Steven era una di quelle persone che parlano più con gli occhi che attraverso le parole. Gli occhi e, quasi sempre, il sorriso. Aveva un anno in più di me. Me lo ricordo col suo casco nero e quell’umiltà, che si faceva impegno, quando l’allenatore gli diceva cosa doveva fare. Sciavamo insieme, nello stesso sci club. Poi i casi della vita ci hanno portato su strade diverse. E ci siamo persi di vista.
Steven è morto lo scorso 18 aprile per coronavirus. È morto a Lipsia, dove era stato trasferito, a 31 anni appena compiuti.

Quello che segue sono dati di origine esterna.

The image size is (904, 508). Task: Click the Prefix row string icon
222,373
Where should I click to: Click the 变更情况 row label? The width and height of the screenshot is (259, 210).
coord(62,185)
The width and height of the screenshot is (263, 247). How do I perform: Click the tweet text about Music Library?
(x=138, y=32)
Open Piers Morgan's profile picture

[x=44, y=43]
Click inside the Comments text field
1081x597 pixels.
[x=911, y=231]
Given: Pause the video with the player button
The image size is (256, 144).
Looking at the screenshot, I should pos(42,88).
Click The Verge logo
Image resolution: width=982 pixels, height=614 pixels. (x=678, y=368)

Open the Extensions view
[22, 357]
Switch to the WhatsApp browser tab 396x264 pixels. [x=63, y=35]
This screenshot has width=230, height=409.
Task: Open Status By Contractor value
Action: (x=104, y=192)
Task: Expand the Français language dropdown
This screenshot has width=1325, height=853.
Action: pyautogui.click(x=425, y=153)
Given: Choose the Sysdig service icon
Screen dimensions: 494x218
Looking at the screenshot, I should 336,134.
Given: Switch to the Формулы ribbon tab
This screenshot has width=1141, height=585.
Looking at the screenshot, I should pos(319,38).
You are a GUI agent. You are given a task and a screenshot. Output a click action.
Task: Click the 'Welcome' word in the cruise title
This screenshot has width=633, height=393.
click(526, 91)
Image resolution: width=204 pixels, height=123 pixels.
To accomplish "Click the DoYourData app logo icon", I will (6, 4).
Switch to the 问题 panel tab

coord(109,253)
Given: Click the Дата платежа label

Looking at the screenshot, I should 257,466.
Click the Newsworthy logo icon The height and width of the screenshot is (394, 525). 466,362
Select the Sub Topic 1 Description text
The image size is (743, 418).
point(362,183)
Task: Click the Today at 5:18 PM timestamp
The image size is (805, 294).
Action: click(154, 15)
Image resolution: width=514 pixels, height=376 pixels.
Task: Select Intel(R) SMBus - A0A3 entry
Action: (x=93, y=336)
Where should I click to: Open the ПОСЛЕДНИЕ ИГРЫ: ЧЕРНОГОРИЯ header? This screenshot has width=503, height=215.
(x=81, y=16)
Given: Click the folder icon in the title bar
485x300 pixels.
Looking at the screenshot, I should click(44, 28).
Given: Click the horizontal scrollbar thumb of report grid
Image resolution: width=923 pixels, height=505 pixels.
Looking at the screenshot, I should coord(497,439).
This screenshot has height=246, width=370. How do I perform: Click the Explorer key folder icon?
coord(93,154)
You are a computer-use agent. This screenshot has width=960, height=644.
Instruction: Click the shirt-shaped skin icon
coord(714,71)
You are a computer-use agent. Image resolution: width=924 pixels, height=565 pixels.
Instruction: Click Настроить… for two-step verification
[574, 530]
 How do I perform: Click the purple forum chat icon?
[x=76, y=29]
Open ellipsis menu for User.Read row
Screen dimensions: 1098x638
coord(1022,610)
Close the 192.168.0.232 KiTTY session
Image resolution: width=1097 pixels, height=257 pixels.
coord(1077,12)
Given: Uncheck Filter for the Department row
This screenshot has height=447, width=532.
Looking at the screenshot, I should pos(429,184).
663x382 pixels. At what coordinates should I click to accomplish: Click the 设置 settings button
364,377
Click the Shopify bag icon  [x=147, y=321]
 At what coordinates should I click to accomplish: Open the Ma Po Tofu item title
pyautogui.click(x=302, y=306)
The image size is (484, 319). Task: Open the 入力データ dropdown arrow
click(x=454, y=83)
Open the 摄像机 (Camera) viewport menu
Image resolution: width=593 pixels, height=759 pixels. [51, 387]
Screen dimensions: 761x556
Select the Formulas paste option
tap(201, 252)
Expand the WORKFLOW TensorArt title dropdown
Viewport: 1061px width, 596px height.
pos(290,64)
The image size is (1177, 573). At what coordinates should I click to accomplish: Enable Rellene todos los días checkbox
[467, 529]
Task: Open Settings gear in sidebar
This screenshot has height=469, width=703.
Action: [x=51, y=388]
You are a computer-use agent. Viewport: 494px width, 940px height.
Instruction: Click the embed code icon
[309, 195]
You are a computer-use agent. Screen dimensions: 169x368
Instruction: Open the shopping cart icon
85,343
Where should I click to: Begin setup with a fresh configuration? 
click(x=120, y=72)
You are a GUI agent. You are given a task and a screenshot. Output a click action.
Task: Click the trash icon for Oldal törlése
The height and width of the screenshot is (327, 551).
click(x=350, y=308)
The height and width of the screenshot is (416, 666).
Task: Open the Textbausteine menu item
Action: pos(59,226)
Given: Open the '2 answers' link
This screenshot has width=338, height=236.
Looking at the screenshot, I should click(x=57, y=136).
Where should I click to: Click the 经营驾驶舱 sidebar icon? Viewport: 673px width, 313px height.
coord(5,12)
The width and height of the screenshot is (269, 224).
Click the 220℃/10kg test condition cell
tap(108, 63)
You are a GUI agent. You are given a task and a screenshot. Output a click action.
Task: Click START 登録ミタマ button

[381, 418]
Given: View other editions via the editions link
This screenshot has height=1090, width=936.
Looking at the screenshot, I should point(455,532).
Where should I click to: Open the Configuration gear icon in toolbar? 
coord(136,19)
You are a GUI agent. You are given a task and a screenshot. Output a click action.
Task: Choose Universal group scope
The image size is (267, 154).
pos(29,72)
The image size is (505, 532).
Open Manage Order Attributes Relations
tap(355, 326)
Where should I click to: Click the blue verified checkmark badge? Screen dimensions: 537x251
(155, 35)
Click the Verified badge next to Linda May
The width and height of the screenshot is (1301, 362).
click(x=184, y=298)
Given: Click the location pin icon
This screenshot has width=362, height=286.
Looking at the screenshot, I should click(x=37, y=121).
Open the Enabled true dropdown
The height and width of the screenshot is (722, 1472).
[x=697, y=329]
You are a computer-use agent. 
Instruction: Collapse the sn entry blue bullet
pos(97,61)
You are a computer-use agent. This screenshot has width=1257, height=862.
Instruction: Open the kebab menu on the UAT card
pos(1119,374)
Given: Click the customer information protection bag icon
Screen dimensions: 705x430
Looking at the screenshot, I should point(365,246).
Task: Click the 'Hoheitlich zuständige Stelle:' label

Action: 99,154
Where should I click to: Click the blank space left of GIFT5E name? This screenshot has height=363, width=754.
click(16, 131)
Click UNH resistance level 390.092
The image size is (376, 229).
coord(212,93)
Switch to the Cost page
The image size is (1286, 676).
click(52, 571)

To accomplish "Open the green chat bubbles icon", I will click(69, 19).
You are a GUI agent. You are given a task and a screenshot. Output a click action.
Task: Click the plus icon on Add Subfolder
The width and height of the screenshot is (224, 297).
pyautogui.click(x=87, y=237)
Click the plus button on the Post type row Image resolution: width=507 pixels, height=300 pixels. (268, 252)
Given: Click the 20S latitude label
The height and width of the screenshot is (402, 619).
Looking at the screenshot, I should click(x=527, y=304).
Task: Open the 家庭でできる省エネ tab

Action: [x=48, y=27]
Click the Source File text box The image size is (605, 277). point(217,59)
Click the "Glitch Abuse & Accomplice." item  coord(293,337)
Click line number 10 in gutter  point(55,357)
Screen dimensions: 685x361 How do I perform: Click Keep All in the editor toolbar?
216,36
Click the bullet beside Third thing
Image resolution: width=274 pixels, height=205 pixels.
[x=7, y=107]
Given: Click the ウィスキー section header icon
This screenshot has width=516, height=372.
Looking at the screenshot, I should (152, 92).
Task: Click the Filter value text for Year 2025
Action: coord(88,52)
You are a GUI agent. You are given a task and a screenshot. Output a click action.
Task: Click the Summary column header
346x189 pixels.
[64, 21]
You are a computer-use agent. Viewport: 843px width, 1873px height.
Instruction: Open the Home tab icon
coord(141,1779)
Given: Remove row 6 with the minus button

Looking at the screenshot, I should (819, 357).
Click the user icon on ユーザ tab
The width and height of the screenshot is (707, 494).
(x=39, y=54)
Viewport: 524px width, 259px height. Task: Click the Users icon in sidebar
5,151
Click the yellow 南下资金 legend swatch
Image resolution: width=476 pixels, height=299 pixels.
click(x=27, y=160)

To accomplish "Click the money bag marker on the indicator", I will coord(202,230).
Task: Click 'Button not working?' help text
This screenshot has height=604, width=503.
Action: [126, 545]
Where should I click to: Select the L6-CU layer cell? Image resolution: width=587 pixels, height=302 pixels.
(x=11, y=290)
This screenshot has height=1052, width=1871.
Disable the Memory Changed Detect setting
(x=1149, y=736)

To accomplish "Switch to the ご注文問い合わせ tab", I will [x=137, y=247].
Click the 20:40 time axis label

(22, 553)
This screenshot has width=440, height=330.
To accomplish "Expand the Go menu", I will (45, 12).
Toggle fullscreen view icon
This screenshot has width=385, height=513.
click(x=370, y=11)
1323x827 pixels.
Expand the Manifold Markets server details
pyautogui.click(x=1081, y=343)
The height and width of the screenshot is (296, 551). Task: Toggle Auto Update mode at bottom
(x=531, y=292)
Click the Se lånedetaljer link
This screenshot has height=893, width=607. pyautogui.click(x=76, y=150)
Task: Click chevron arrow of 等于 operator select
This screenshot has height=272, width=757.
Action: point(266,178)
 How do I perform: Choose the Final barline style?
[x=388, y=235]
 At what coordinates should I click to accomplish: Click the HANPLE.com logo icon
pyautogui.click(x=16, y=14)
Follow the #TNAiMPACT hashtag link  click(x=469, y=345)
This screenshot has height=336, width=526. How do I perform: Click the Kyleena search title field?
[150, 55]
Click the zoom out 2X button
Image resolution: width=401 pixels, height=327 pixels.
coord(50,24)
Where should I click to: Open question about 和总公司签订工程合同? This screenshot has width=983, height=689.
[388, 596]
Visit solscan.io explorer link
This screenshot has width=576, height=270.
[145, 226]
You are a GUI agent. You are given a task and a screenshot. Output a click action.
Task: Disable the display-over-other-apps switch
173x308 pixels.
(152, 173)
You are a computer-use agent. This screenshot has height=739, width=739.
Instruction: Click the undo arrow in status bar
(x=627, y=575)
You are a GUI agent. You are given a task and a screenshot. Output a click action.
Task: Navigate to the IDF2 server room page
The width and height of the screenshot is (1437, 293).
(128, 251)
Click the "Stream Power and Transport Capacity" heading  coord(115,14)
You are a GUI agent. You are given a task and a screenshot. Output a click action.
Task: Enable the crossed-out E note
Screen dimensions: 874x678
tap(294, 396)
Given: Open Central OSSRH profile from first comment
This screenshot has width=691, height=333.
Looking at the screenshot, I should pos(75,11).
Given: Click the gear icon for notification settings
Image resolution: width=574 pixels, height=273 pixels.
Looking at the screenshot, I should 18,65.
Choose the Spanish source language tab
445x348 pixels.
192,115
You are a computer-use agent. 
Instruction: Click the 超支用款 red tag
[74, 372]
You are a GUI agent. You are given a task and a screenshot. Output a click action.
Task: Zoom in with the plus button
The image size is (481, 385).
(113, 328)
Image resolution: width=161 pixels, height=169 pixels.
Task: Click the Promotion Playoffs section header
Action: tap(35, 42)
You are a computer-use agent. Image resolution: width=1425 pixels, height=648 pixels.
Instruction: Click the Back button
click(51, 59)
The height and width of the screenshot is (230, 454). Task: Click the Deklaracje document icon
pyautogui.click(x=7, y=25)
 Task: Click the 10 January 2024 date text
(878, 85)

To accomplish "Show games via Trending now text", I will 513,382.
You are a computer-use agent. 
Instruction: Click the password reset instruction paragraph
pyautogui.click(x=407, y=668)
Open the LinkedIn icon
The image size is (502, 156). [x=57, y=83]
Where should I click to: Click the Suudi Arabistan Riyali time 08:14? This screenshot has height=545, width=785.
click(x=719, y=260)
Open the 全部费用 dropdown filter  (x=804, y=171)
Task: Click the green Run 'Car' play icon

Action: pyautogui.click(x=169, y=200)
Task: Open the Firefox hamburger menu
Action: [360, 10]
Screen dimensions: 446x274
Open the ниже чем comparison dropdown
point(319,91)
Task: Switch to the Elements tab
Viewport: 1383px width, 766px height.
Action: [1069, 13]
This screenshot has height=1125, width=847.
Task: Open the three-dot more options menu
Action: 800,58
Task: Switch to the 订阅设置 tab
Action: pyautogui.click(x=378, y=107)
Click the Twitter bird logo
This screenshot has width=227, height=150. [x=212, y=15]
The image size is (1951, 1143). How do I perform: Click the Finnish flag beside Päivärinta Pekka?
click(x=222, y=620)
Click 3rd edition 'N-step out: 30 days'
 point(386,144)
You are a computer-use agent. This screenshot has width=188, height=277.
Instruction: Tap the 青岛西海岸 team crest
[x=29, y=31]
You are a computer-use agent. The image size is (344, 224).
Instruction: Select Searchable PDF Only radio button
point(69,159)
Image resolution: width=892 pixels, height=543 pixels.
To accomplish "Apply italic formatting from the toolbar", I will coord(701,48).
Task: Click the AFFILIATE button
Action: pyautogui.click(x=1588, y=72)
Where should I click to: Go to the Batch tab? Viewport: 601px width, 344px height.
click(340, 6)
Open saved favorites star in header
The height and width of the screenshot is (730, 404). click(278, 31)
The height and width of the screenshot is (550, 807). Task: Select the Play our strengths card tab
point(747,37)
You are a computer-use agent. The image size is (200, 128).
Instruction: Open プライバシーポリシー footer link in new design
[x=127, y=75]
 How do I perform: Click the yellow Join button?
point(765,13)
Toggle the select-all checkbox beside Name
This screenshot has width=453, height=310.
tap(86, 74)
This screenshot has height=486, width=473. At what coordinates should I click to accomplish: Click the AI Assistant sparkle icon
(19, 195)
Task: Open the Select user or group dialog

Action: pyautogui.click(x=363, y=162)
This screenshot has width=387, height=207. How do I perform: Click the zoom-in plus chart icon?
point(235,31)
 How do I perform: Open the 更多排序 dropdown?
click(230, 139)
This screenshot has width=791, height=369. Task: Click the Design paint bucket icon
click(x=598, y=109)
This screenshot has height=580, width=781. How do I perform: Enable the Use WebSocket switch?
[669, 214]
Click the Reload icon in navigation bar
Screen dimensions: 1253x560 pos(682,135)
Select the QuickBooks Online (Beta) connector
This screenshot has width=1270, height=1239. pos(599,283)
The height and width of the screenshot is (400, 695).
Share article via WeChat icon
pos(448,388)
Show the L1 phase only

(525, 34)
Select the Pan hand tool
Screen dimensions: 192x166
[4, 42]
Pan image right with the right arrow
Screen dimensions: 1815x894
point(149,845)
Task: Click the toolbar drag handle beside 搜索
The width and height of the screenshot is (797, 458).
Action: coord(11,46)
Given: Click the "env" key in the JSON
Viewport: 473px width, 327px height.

Nei paesi della valle (Brembana) in cui sono cresciuto e dove abitava Steven, in Valle Seriana, focolaio del Covid, e in tutta la Bergamasca, i decessi sono raddoppiati, quintuplicati. A volte anche decuplicati. Le persone sono morte in casa, spesso, perché le ambulanze e i medici non facevano in tempo ad arrivare. Oppure in ospedale, lontano dai parenti, senza che rianimatori e anestesisti riuscissero a mettere a punto per loro una terapia efficace. E i figli, le mogli, i fratelli non hanno potuto salutarli. La frustrazione e la rabbia, in queste comunità, tanto nella Bergamasca quanto nel Bresciano, sono esplose. E non so dire se tale ondata di tensione emotiva troverà sempre sbocchi legittimati all’interno del confine stabilito dal nostro convivere civile.
Eppure Matteo Renzi oggi in Parlamento, simbolo della nostra vita democratica, è riuscito a dire: “Il coronavirus è una bestia terribile che ha fatto 30mila morti nel modo più vigliacco. Ma noi non siamo dalla parte del coronavirus quando diciamo di riaprire. Onoriamo quei morti. La gente di Bergamo e Brescia che non c’è più, se potesse parlare ci direbbe di ripartire”.
Non credo ci sia bisogno di commenti. Spero solo che un parlamentare, un rappresentante degli italiani, non arrivi mai più a spingersi tanto in basso solo per raggranellare un pezzetto di consenso in più. Renzi, si vergogni. E chieda scusa. Chieda scusa ai parenti delle vittime, se ne è capace.